• **EXERCISES**
- A) Which monetary amounts appear in the report on Pakistan's current account? List every one.
- B) Could you reproduce word for word the part of the report on Pakistan's current account starting at "The improvement was" and ending at "high import bill."?

• **GIVEN TEXT**
ISLAMABAD: Pakistan recorded a current account surplus of $459 million in May 2026, reversing a deficit of $276 million in April, according to data released by the State Bank of Pakistan.

The improvement was primarily driven by strong workers’ remittances, which remained the single largest source of external support during the month.

Remittance inflows were estimated at around $4.25 billion in May, helping to offset a persistently high import bill.

The inflows provided a crucial cushion for the external account at a time when export earnings showed only limited growth momentum.

Imports continued to exert pressure on the trade balance, reflecting ongoing domestic demand and energy requirements.

Export performance, meanwhile, remained relatively subdued, contributing only marginally to the overall improvement in the current account position.

The shift into surplus offers short-term relief for foreign exchange reserves and eases pressure on the currency market.

However, the reliance on remittances as the primary financing channel highlights the fragility of the external position.

Pakistan’s current account has remained highly volatile through FY2026, alternating between surplus and deficit as global commodity prices, domestic demand conditions, and external financing flows fluctuate.

While there has been some improvement compared with earlier stress periods, structural constraints continue to limit sustained external stability.

Economists say long-term stability will depend on strengthening exports, managing import intensity, and maintaining steady remittance inflows, rather than relying on episodic monthly surpluses.

They also point out mounting obligations of debt servicing or repayments by the end, as Pakistan has earmarked over Rs 8 trillion in the federal budget 2026-27 for both internal and external debt payments.

• **SUPPLIED DATA**

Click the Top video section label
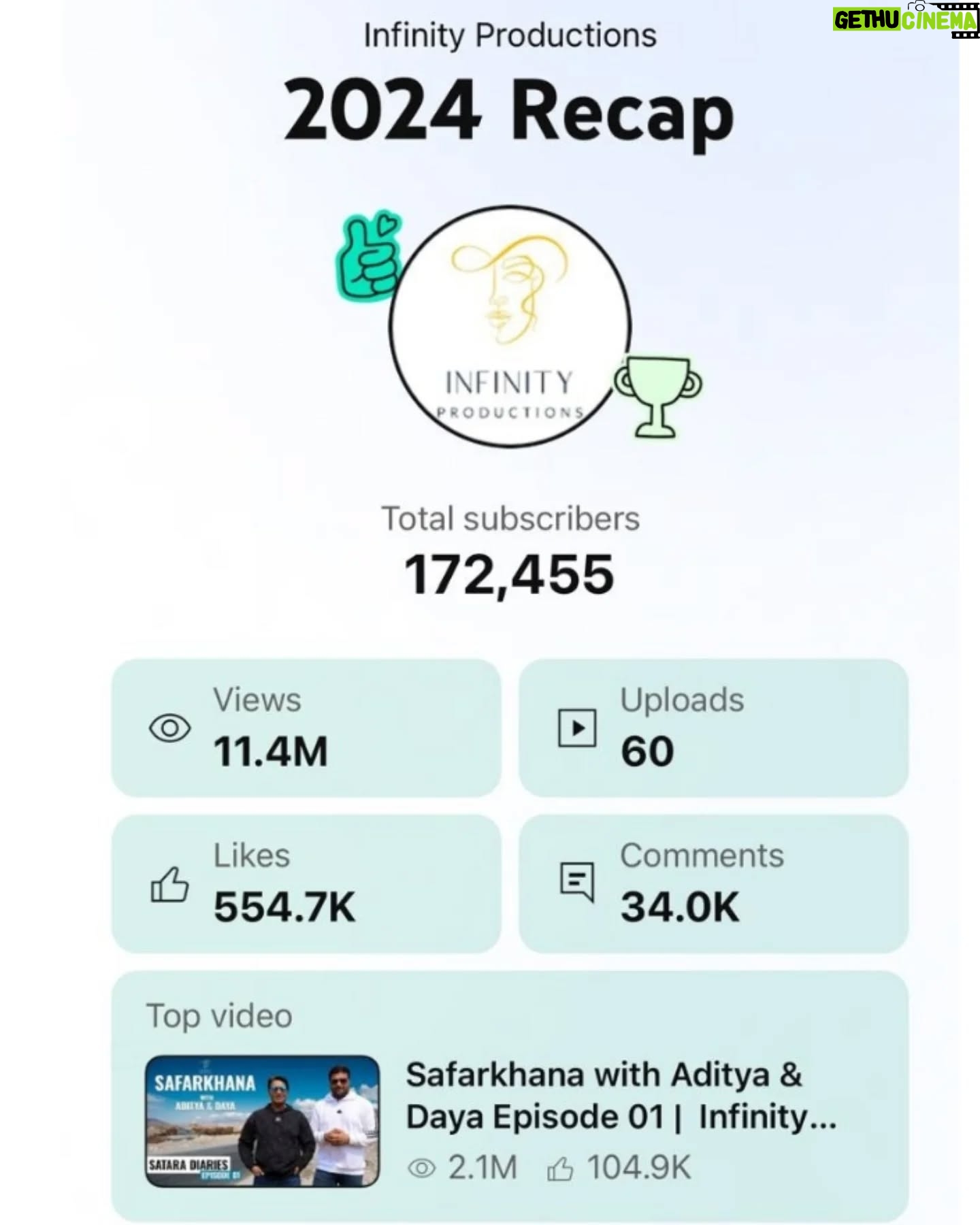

• **RESPONSES PER TASK**
- A)
- $459 million
- $276 million
- $4.25 billion
- Rs 8 trillion

- B)
The improvement was primarily driven by strong workers’ remittances, which remained the single largest source of external support during the month.

Remittance inflows were estimated at around $4.25 billion in May, helping to offset a persistently high import bill.